The 2-step process in the original post consists of an adiabatic reversible compression, followed by an isothermal reversible expansion, in which the final pressure, the final temperature, and the final volume are all greater then in the initial state before the compression. Let the pressure, volume, and temperature in the initial state be ##(P_1,V_1,T_1)##, let the pressure, volume, and temperature in the intermediate state after the compression be ##(P_C,V_C,T_C)##, and let the pressure, volume, and temperature in the final state after the isothermal expansion be ##(P_2,V_2,T_2)##. Since the expansion step is isothermal, we must have that ##T_C=T_2##.

For the initial adiabatic reversible compression step, we have that $$\frac{P_C}{P_1}=\left(\frac{V_C}{V_1}\right)^{-\gamma}$$
$$\frac{T_C}{T_1}=\frac{T_2}{T_1}=\left(\frac{V_C}{V_1}\right)^{1-\gamma}$$ From this, if follows that the volume in the intermediate compressed state can be expressed in terms of the temperature ratio for the overall two-step process by $$V_C=V_1\left(\frac{T_2}{T_1}\right)^{-\frac{1}{\gamma-1}}\tag{1}$$We will be using the value of this intermediate state compressed volume to determine the entropy change for the combined 2-step process.

────────

Objectives:
#1 Answer these from the excerpt on the two-step gas process:
(a) What kind of compression is the first step?
(b) What reason does the excerpt give for why ##T_C## must equal ##T_2##?
(c) What will the intermediate compressed volume be used to determine?
#2 Copy the passage of the excerpt on the two-step gas process starting with "For the initial" and going on through "combined 2-step process.", swapping "temperature ratio" for "ratio of temperatures".

────────

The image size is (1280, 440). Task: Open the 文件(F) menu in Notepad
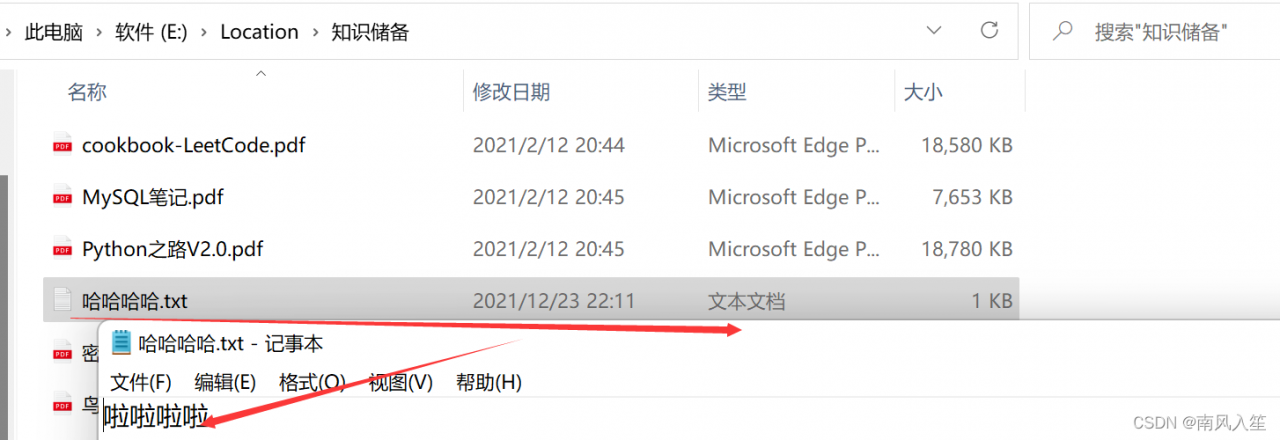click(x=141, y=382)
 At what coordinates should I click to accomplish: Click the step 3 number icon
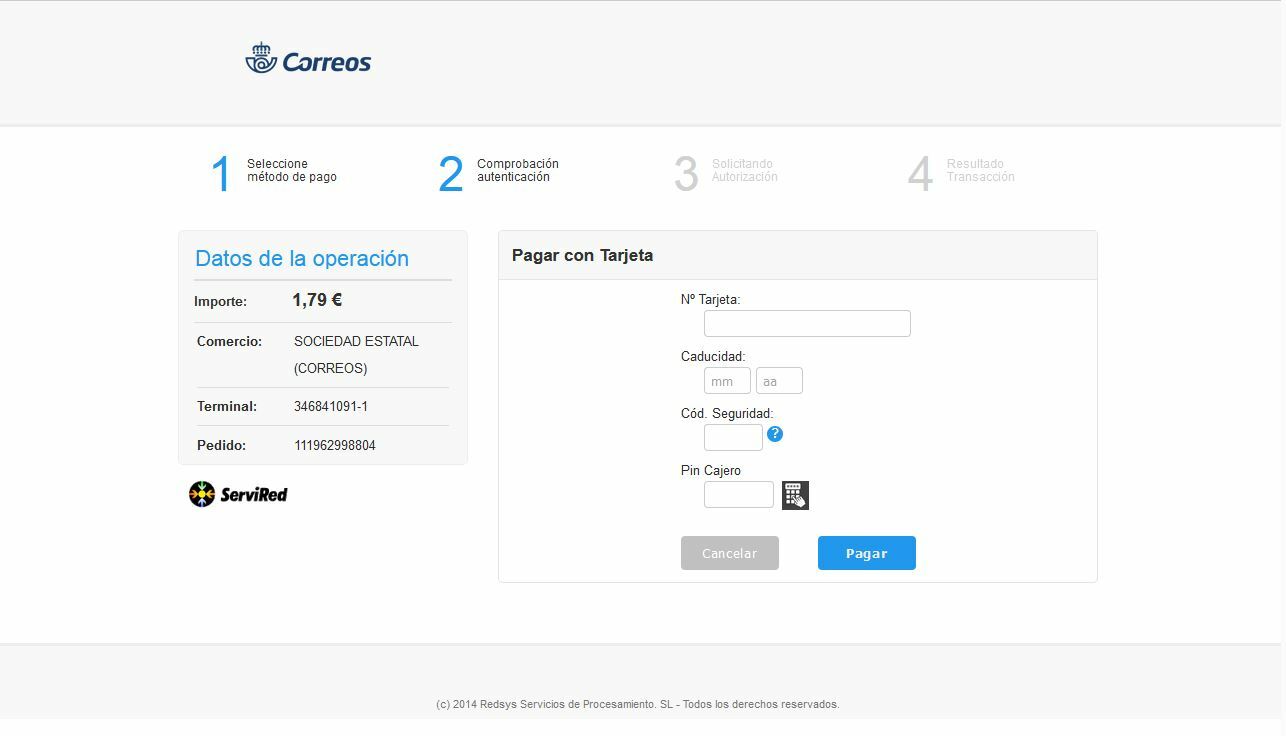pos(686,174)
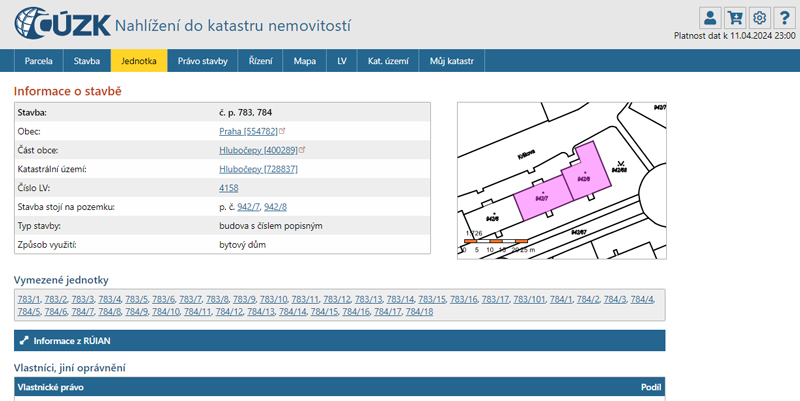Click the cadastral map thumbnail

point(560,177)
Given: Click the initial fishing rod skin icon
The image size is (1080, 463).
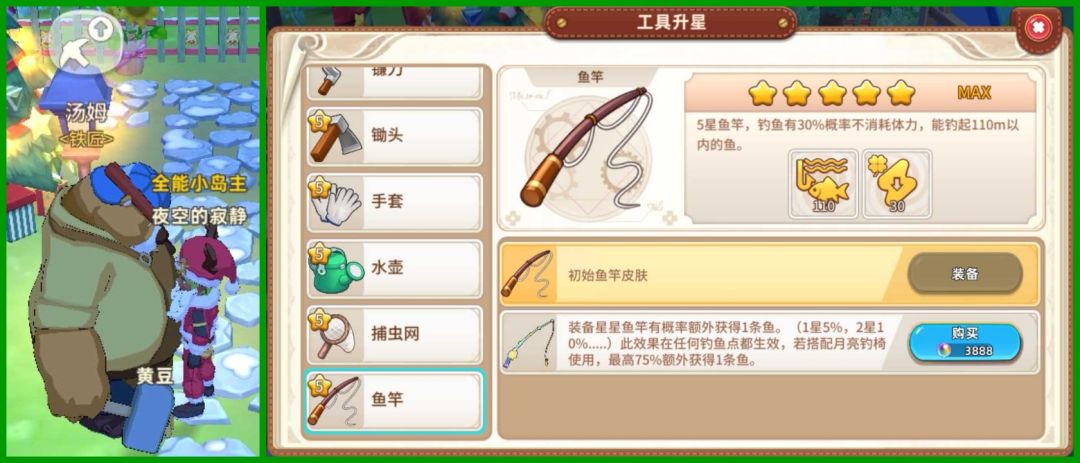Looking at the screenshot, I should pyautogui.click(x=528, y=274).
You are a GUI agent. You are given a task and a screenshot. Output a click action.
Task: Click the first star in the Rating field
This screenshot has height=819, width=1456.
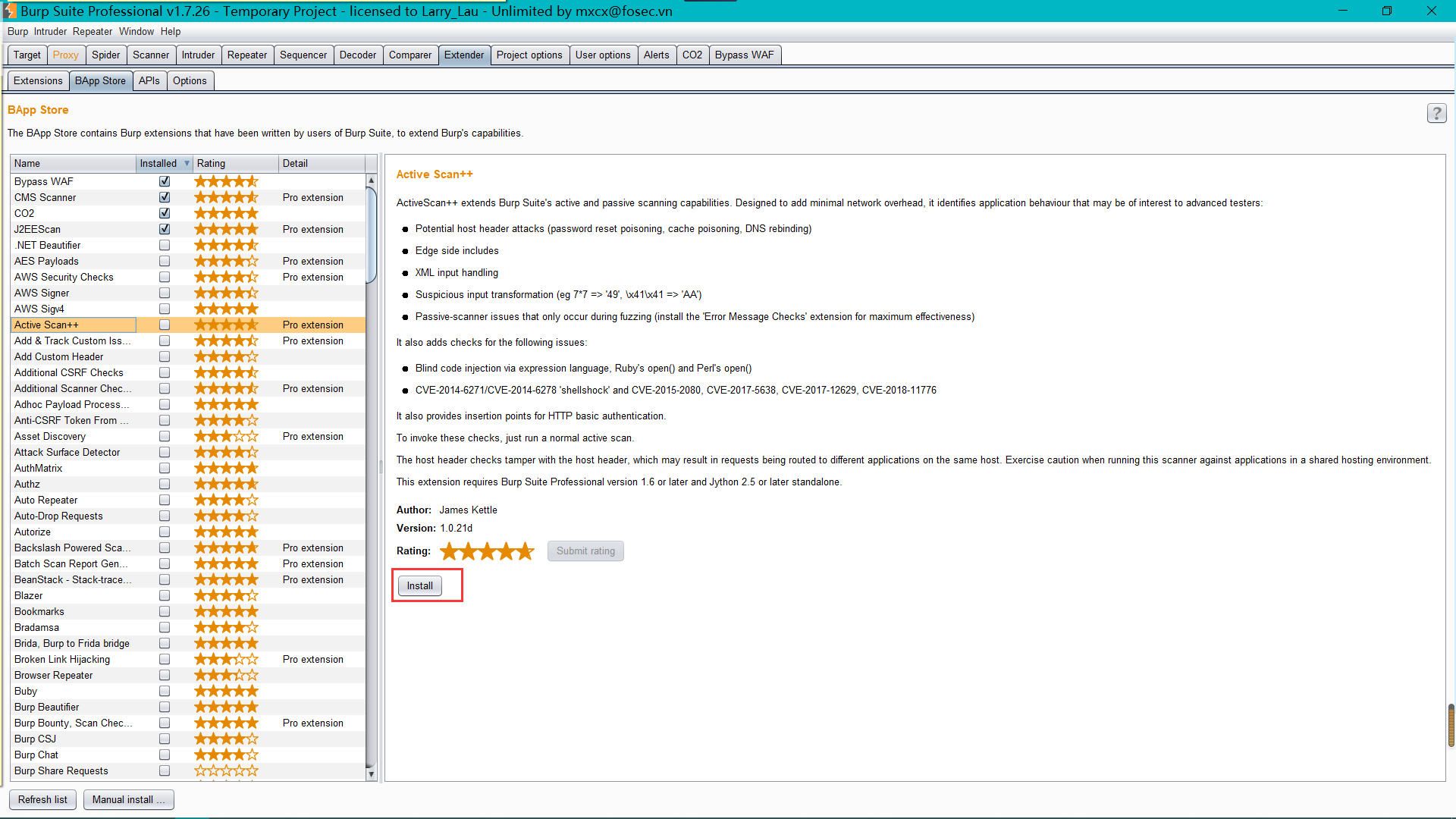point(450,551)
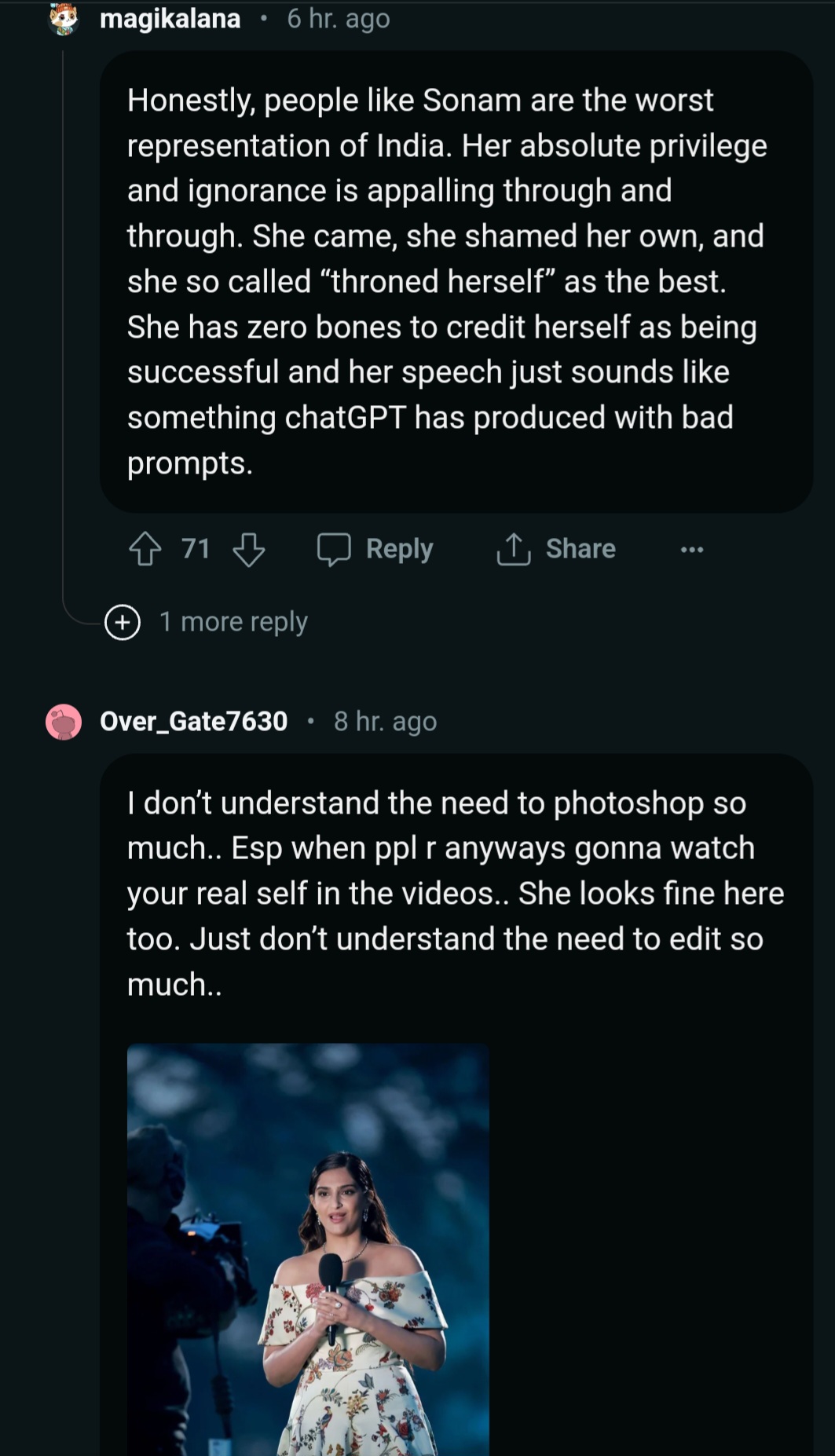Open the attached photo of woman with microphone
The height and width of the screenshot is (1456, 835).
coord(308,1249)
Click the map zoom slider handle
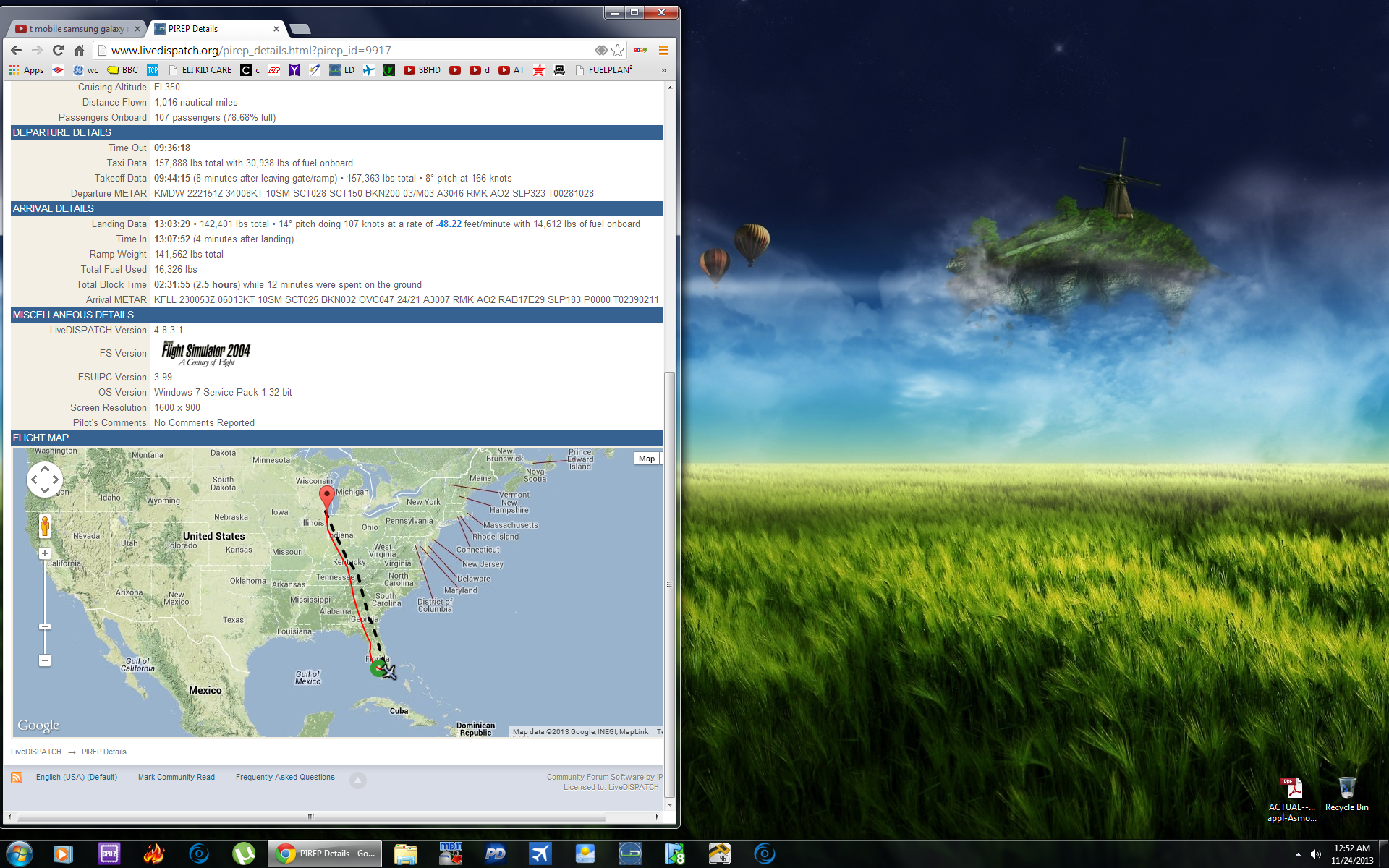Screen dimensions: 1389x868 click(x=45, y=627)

────────

Task responses:
#1
(a) An adiabatic reversible compression.
(b) The expansion step is isothermal.
(c) The entropy change for the combined 2-step process.

#2
For the initial adiabatic reversible compression step, we have that $$\frac{P_C}{P_1}=\left(\frac{V_C}{V_1}\right)^{-\gamma}$$
$$\frac{T_C}{T_1}=\frac{T_2}{T_1}=\left(\frac{V_C}{V_1}\right)^{1-\gamma}$$ From this, if follows that the volume in the intermediate compressed state can be expressed in terms of the ratio of temperatures for the overall two-step process by $$V_C=V_1\left(\frac{T_2}{T_1}\right)^{-\frac{1}{\gamma-1}}\tag{1}$$We will be using the value of this intermediate state compressed volume to determine the entropy change for the combined 2-step process.